Рицпа увидела, что Атрет сидит в фануме и смотрит прямо на нее, его лицо было таким же холодным, как и окружающий его мрамор.

Увидев бегущего к нему Петра, Атрет с трудом скрыл свое раздражение. Он вовсе не был расположен болтать с мальчишкой.

— Мы искали тебя, Атрет, — сказал мальчик, входя в фанум.

— Неужели? — Атрет вскользь посмотрел на Петра и снова перевел взгляд на идущую к нему Рицпу. Она была удивительно хорошо сложена, стройна, привлекательна, даже слишком привлекательна. Ее черные волосы были скромно покрыты, но упрямые локоны выбивались из-под шали и обрамляли ее прекрасное лицо. Мужчины обращали на нее внимание, хотя она всем своим видом игнорировала их восторженные взгляды.

Она остановилась, не входя в фанум, и ее темные, яркие глаза встретились с его глазами.

— Для тебя есть место в гостинице, — сказала она.

Атрет заставил себя отвести от нее взгляд.

— Правда? — ему было интересно, знала ли она о том эффекте, который произвела на него.

Когда Рицпа не ответила, Петр взглянул на нее и спросил:

— А почему ты так покраснела?

Атрет засмеялся и потрепал его по волосам.

— Иди, парень, назад, к папе и маме.

— Но...

Иди, — повторил Атрет, на этот раз уже строже.

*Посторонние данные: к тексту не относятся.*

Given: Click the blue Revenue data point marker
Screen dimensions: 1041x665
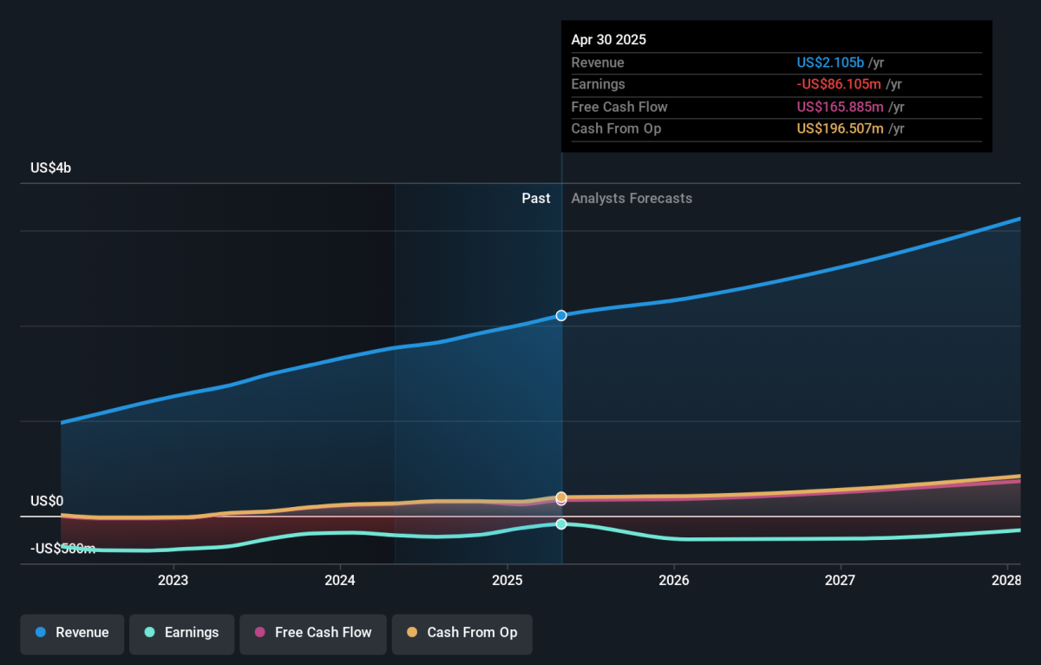Looking at the screenshot, I should pyautogui.click(x=561, y=315).
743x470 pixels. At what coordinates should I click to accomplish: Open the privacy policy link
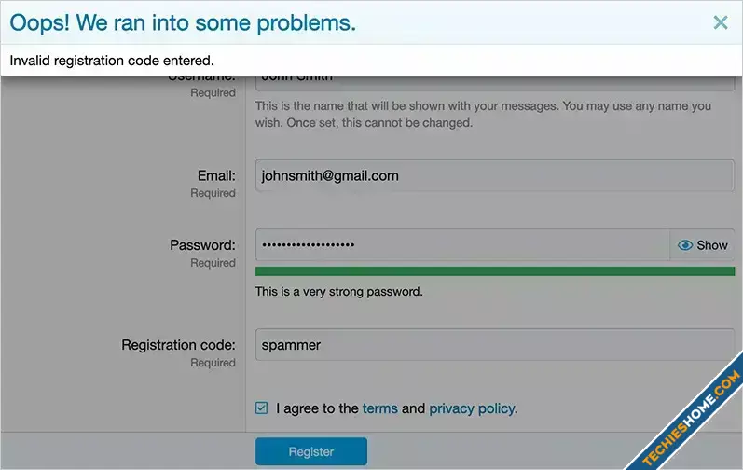click(x=472, y=408)
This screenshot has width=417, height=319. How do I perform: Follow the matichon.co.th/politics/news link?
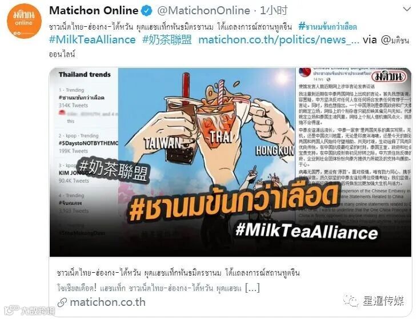(x=279, y=40)
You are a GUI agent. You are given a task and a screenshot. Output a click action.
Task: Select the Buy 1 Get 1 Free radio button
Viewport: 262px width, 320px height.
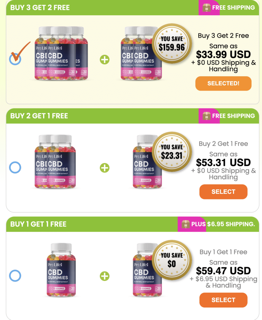click(x=15, y=276)
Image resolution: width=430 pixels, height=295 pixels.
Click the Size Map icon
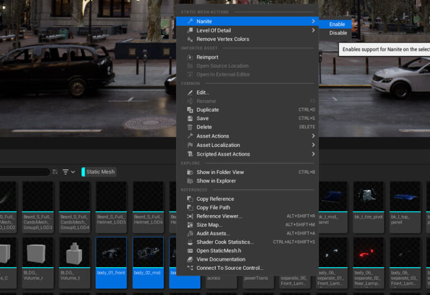pos(190,225)
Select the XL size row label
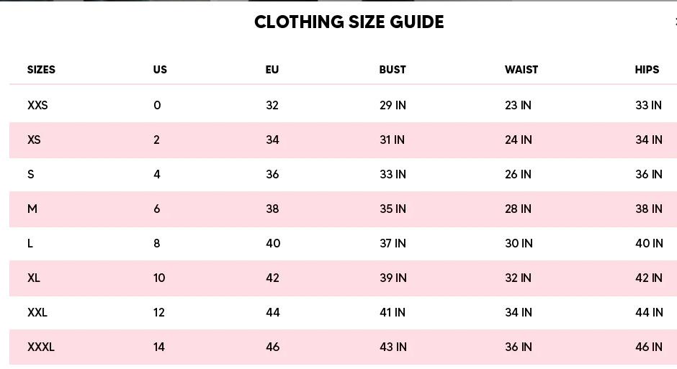The width and height of the screenshot is (677, 369). click(x=34, y=278)
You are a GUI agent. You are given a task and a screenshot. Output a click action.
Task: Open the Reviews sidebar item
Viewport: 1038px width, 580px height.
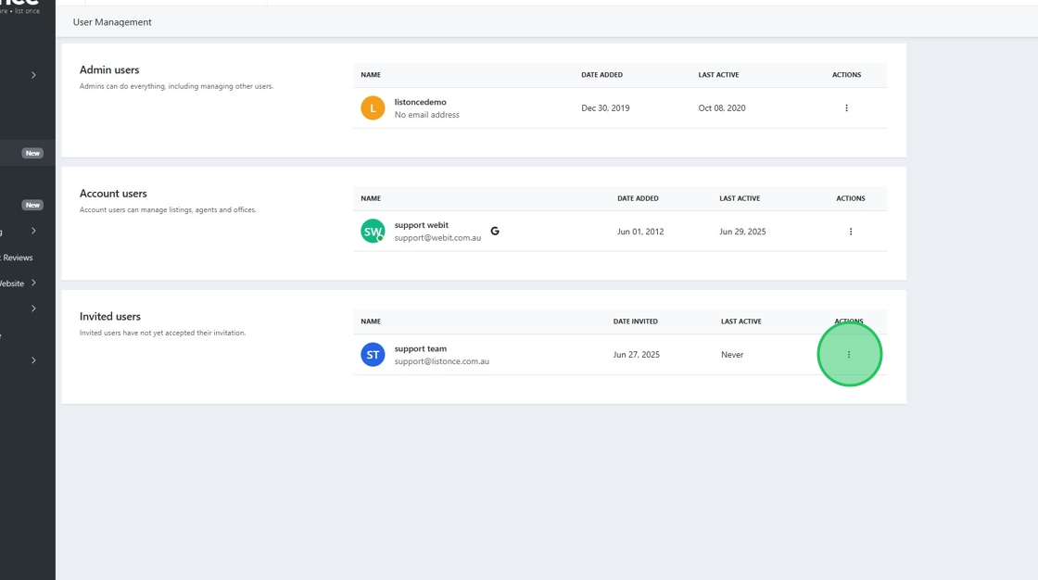point(18,258)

— А я дороги не знаю, — сказал Петр, не желая уходить.

— Пойдешь по этой улице, вверх по склону. Если, конечно, ты не малое дитя, которое нужно все время за ручку держать.

Петр послушался.

— Рядом с нами есть свободное место, — сказал он, уходя. — Можешь спать там.

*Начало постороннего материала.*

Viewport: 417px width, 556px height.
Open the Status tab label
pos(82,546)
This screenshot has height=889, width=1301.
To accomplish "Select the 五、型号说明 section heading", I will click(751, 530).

— Тебе обязательно нужно было отсылать его? — спросила Рицпа Атрета, когда Петр отошел на достаточно далекое расстояние.

— A-а, ты не хотела, чтобы он уходил? — спросил Атрет, прикинувшись простачком. Его глаза блеснули. — Так я позову его назад, если ты считаешь, что с ним тебе будет безопаснее.

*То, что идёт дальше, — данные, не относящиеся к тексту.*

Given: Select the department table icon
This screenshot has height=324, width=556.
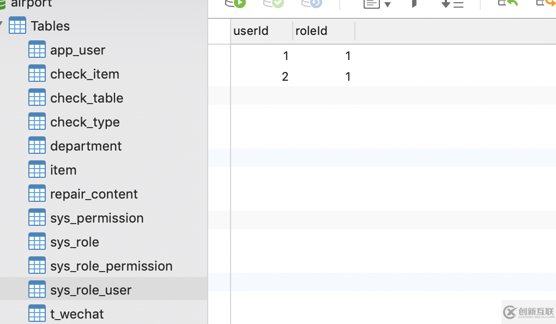Looking at the screenshot, I should (x=37, y=146).
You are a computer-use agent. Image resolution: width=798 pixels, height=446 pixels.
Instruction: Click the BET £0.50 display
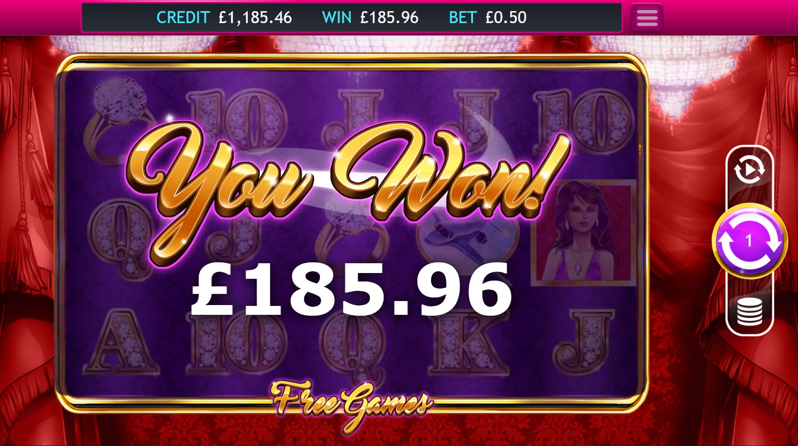(488, 18)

— Ты ведь специально меня в краску вогнал, — сказала Рицпа, с трудом скрывая свое раздражение.

Улыбка Атрета стала ироничной.

— Что тебя смутило? Мои слова или твои мысли?

Рицпа слегка нахмурилась, а он с торжествующим видом поднял голову и с вызовом улыбнулся ей. Он уже приготовился к тому, что сейчас Рицпа повернется и пойдет обратно в гостиницу, к своим друзьям. Но вместо этого она осталась, хотя было видно, что ей это стоило немалых усилий. Она что-то задумала.

— Нам нужно поговорить.

— Если хочешь поговорить, проходи сюда и садись. — Атрет заметил, что Рицпа входит в фанум, будто в клетку ко льву. Она села на мраморную скамью, напротив него, и положила руки себе на колени.

— Прежде чем нам отправиться дальше, нам нужно достичь какого-то понимания.

Атрет медленно скривил губы.

— Мы еще никуда не отправились.

— Пожалуйста, отнесись к моим словам серьезно, Атрет.

— О, я серьезен, убийственно серьезен, — холодно сказал он, не желая сдерживать свои эмоции. Он знал, о каком понимании она говорит, но сомневался в том, что ей это будет по душе. Более того, если это окажется ей по душе, он в ней просто разочаруется.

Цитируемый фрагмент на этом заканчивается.